It’s Labor Day Weekend, and for 90 percent of the work force it’s a chance to kick up their feet and relax. And for the other 10 percent, well, it’s just another three days to try to figure out how to make some money.
But prospects aren’t as bleak as they might seem if people can figure out how to tap their own talents and actually do something they love. Just ask Jimi Taylor of Taylor Made Gift Baskets in Lilburn.
Taylor said her business has never been better and demand for her baskets just keeps growing. No matter how bad the economy, people still keep giving gifts, everything from graduation gifts for grandkids to corporate gifts for clients.
Taylor, who has been in the gift basket business for 22 years, says there are countless opportunities for making money through gift giving. In fact, she’s even written a book about it. Her book, “Been There Done That: How to Start a Successful Gift Basket Business,” includes everything from tips on networking to sample business letters. Taylor, who stresses that business skills are more important than artistic ability, also conducts gift basket workshops all over the country.

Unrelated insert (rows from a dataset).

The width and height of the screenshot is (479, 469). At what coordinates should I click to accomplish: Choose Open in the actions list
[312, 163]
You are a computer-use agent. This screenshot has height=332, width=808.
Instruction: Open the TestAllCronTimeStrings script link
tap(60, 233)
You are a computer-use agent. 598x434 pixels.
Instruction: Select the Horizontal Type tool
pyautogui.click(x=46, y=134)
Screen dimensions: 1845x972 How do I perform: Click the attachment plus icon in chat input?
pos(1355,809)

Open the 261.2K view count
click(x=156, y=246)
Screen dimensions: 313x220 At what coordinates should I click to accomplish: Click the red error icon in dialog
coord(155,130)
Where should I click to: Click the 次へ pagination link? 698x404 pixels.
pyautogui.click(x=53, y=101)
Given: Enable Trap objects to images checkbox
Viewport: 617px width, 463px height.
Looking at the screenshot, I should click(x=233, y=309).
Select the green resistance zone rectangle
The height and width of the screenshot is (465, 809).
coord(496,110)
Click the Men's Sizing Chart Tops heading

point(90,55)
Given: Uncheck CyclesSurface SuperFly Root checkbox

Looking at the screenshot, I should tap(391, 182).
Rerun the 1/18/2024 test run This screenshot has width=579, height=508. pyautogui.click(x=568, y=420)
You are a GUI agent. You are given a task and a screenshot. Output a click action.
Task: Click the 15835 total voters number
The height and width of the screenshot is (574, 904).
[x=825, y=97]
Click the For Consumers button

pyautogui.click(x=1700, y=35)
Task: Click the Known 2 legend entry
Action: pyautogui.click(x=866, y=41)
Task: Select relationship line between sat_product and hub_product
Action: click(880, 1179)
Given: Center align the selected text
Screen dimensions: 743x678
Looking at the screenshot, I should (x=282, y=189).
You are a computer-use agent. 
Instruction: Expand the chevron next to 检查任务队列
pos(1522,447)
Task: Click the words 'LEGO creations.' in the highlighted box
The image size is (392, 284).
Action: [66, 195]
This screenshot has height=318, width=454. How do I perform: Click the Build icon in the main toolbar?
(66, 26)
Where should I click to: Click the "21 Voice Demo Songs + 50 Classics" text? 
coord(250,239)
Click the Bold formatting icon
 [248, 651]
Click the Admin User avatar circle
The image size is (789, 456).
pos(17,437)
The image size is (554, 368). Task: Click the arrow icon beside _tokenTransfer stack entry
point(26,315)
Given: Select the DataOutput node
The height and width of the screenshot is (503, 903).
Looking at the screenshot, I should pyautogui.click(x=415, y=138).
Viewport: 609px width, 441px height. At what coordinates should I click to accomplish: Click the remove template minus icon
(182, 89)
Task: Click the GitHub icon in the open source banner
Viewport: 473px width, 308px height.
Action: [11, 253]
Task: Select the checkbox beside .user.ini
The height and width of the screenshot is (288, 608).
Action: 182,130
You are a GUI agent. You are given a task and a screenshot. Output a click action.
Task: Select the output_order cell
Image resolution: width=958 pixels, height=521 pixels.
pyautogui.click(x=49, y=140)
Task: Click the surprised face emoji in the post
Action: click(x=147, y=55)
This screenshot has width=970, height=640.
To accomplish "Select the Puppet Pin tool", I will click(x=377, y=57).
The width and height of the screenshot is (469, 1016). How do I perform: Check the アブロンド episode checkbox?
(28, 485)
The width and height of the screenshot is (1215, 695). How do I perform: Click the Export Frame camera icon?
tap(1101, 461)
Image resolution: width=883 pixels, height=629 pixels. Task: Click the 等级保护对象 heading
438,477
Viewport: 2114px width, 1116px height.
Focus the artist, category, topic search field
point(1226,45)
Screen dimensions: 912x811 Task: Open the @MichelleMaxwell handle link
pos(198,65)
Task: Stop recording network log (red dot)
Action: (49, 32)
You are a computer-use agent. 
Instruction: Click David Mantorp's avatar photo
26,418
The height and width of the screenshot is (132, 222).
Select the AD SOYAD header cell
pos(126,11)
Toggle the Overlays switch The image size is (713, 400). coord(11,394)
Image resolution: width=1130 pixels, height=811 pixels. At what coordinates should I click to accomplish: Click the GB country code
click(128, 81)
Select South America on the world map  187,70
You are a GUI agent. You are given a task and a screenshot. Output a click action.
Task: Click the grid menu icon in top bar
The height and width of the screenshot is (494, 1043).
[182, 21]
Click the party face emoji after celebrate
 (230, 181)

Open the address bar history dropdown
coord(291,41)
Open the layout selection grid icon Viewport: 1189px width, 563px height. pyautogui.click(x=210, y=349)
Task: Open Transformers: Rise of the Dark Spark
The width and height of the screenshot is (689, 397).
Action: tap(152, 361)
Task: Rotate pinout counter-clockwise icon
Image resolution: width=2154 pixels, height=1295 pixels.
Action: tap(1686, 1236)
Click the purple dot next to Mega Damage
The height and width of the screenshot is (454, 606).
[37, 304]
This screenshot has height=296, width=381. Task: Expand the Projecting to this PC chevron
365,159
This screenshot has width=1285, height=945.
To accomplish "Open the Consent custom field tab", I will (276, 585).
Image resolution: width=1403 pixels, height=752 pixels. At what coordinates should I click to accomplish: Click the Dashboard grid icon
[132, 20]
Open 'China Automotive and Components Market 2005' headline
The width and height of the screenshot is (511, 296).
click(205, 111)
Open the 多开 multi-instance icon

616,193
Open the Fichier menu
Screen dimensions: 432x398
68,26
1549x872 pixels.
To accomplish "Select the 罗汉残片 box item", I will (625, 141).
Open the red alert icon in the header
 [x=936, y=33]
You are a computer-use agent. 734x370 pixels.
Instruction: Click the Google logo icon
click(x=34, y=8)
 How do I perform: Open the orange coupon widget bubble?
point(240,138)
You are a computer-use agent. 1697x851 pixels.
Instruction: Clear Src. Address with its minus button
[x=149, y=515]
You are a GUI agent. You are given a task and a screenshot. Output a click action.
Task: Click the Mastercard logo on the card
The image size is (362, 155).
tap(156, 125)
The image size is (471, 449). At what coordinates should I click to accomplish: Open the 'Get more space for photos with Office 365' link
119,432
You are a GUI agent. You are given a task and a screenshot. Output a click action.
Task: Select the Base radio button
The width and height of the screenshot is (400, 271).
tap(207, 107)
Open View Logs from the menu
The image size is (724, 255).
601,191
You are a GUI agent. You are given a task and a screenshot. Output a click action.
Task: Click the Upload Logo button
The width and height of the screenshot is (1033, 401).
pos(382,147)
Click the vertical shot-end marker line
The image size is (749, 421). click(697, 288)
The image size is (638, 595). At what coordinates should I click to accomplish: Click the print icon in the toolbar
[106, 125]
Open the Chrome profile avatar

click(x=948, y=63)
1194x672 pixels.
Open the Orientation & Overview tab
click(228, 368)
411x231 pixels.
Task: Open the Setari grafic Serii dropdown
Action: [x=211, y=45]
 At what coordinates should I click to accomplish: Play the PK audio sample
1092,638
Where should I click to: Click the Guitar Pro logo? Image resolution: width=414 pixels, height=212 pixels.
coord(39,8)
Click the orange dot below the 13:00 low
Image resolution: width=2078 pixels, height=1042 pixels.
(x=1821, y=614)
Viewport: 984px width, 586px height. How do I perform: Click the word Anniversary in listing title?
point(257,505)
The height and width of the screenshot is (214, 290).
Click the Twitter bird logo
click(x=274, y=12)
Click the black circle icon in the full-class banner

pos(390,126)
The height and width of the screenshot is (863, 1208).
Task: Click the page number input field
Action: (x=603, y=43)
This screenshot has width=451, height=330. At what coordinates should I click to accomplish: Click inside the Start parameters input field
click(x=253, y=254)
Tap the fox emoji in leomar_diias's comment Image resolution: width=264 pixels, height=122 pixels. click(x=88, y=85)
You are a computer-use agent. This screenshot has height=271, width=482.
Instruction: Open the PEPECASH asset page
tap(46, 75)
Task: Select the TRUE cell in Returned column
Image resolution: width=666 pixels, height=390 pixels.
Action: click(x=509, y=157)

People ask why in the world she goes out and creates competition.
“I’m not worried about competition,” Taylor says. “There’s room out there for everyone.”
Actually, there’s a need for more gift basket creators. But you don’t have to operate at this level to make money. Taylor says there’s a huge demand for gift items, noting that everyone she knows, herself included, started out in their own kitchen.
“Right now, there’s a big demand for things that are Southern,” she said.
Some of her big sellers include Native South, founded by Lynne Brice of Conyers, which features novelty foods such as peach-shaped tortilla chips. Nam’s Bits, dime-sized chocolate chip cookies, were inspired by the owner’s “nammy” who baked them with love for her grandchildren. And the newest kid on the block is Channon “Chay” Powell in Norcross. After losing her job, she drew on her Big Easy roots and founded Chay J’s New Orleans Candies, featuring, among other delights, her signature Creole pretzels.
And it doesn’t have to be about food. Music is also marketable. Pianist Judy Boehm, of Suwanee recorded four CDs, which are among the most requested items on Taylor’s shelves. Other popular gift items include homemade soap and a microwaveable facial wrap.
Taylor noted that she saw many products at the Farmer’s Markets this summer that could be wonderful gift basket fillers and that if anyone is interested going wholesale with their products, with Christmas around the corner, now is the time to get a foothold in the business.
“I’m already getting requests for Christmas items,” she said. “I hope I can fill them all.”
If you’re looking for labor — and yes, Taylor says, it does involve labor — how cool to think you can cash in on helping others to give.